Setting Up Nilus¶
The Nilus stack in DataOS is designed for developers and enables data movement from a source to a destination without requiring complex code. It provides built-in connectors for commonly used data sources, along with the ability to add custom sources and destinations for batch data movement.
Prerequisites¶
Deployment of the Nilus Server requires appropriate access permissions. These permissions must be granted either through predefined use cases or by assigning the operator tag.
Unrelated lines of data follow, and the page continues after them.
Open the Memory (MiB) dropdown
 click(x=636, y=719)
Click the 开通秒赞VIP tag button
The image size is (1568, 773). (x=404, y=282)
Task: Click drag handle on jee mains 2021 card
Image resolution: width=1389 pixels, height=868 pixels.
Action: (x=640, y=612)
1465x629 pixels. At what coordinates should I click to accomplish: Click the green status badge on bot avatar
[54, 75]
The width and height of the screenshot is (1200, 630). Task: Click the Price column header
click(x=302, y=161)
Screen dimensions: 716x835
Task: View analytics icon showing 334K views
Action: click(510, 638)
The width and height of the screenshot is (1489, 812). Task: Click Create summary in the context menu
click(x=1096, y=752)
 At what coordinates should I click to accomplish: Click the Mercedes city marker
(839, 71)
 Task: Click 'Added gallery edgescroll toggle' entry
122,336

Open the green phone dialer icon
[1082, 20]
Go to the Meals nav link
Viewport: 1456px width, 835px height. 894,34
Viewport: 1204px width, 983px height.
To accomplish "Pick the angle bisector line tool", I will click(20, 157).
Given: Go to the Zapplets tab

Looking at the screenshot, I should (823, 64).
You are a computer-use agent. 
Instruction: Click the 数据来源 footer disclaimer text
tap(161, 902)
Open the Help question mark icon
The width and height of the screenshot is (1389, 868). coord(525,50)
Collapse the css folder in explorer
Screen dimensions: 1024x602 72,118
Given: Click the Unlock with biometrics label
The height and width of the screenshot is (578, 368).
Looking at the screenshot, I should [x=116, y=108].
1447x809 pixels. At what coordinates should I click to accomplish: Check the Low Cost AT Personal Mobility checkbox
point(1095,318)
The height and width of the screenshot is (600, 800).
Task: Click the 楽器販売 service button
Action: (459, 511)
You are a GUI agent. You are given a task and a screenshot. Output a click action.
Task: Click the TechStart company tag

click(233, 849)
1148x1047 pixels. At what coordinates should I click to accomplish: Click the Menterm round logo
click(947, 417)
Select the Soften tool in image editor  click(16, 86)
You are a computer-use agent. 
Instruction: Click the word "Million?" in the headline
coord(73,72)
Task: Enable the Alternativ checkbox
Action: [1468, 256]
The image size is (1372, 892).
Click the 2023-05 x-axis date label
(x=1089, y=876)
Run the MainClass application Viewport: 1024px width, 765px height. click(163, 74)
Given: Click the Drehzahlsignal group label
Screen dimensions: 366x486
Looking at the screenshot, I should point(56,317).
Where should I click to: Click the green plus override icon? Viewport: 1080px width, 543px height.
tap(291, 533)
Only users with the operator role are authorized to deploy Nilus Server.
Note: Permission requirements may vary across organizations, depending on role configurations and access policies defined within each DataOS environment.
Verifying User Permissions
To verify whether the required access permissions or operator tag are present, execute the following command:
dataos-ctl user get
# Expected Output:
dataos-ctl user get
INFO[0000] 😃 user get...
INFO[0000] 😃 user get...complete
NAME │ ID │ TYPE │ EMAIL │ TAGS
───────────────┼─────────────┼────────┼──────────────────────┼─────────────────────────────────
Groot │ iamgroot │ person │ iamgroot@tmdc.io │ roles:id:data-dev,
│ │ │ │ roles:id:operator,
│ │ │ │ roles:id:system-dev,
│ │ │ │ roles:id:user,
│ │ │ │ users:id:iamgroot
In the example above, the presence of roles:id:operator indicates that the user is authorized to deploy the Nilus Server.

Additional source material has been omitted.